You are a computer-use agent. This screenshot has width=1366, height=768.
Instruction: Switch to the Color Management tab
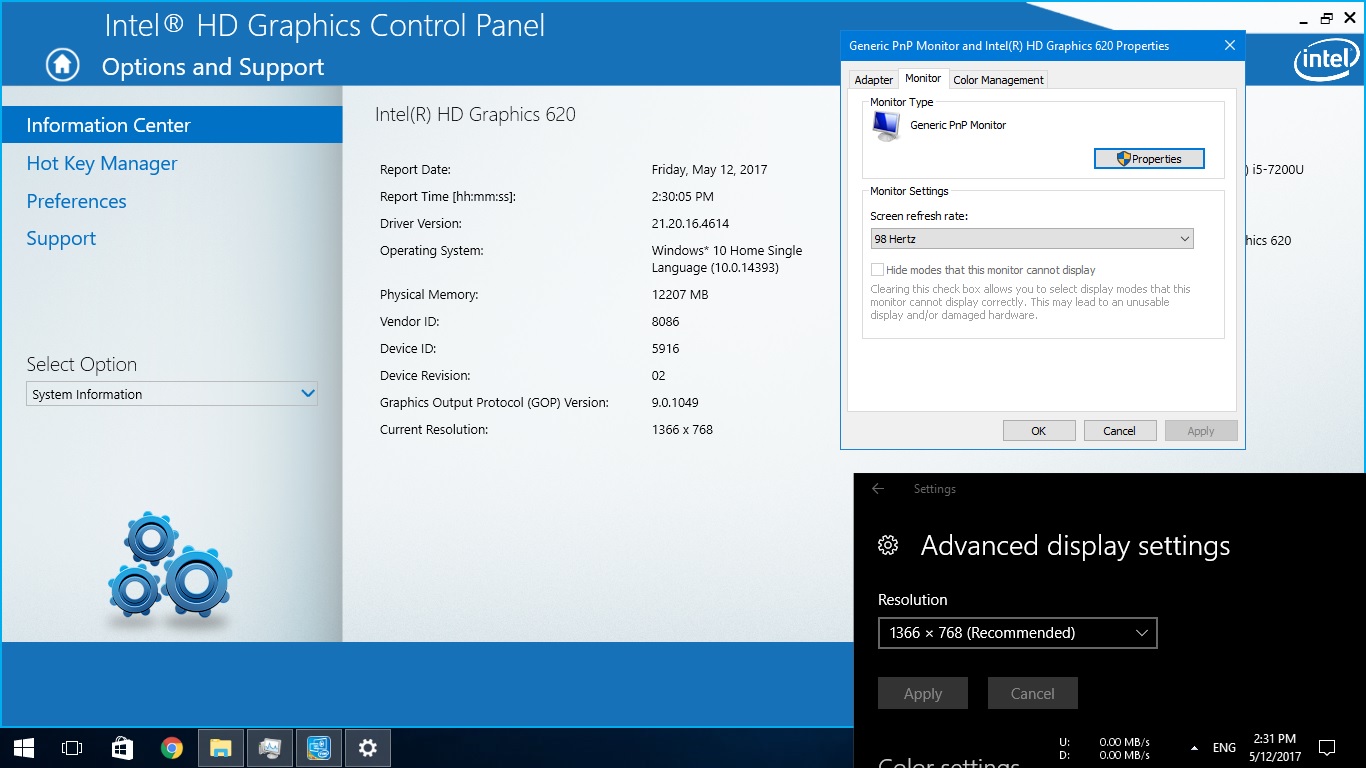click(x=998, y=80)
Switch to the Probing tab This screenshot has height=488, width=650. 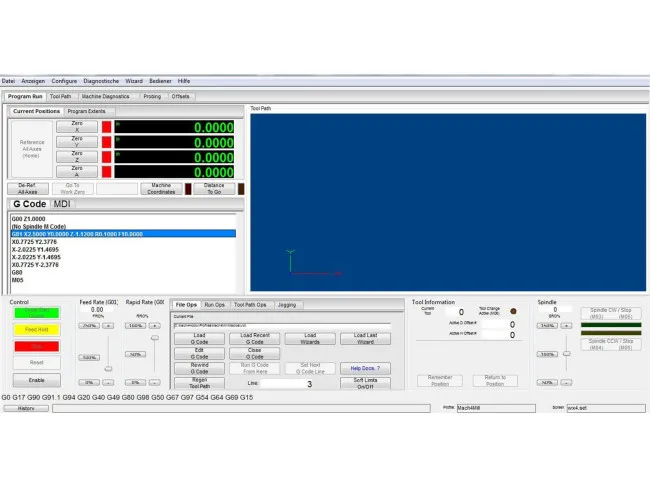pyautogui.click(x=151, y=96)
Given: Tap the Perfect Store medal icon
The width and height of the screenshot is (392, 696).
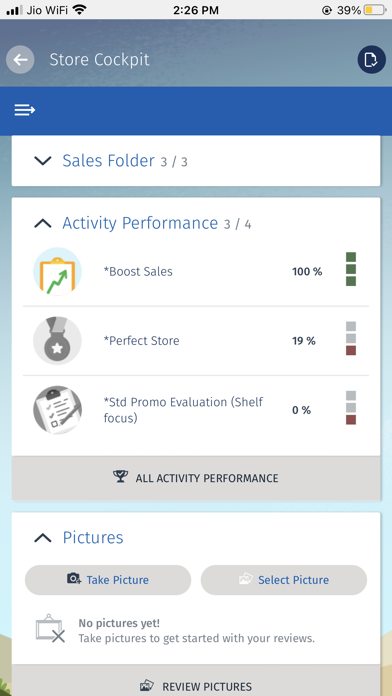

# # # # # # #

§ **TASK INSTRUCTIONS**
Pictures stay out. Return exactly the lines from the one with "Given: Tap the Perfect Store medal icon" through the last line of the data.

§ **TASK OUTPUT**
Given: Tap the Perfect Store medal icon
The width and height of the screenshot is (392, 696).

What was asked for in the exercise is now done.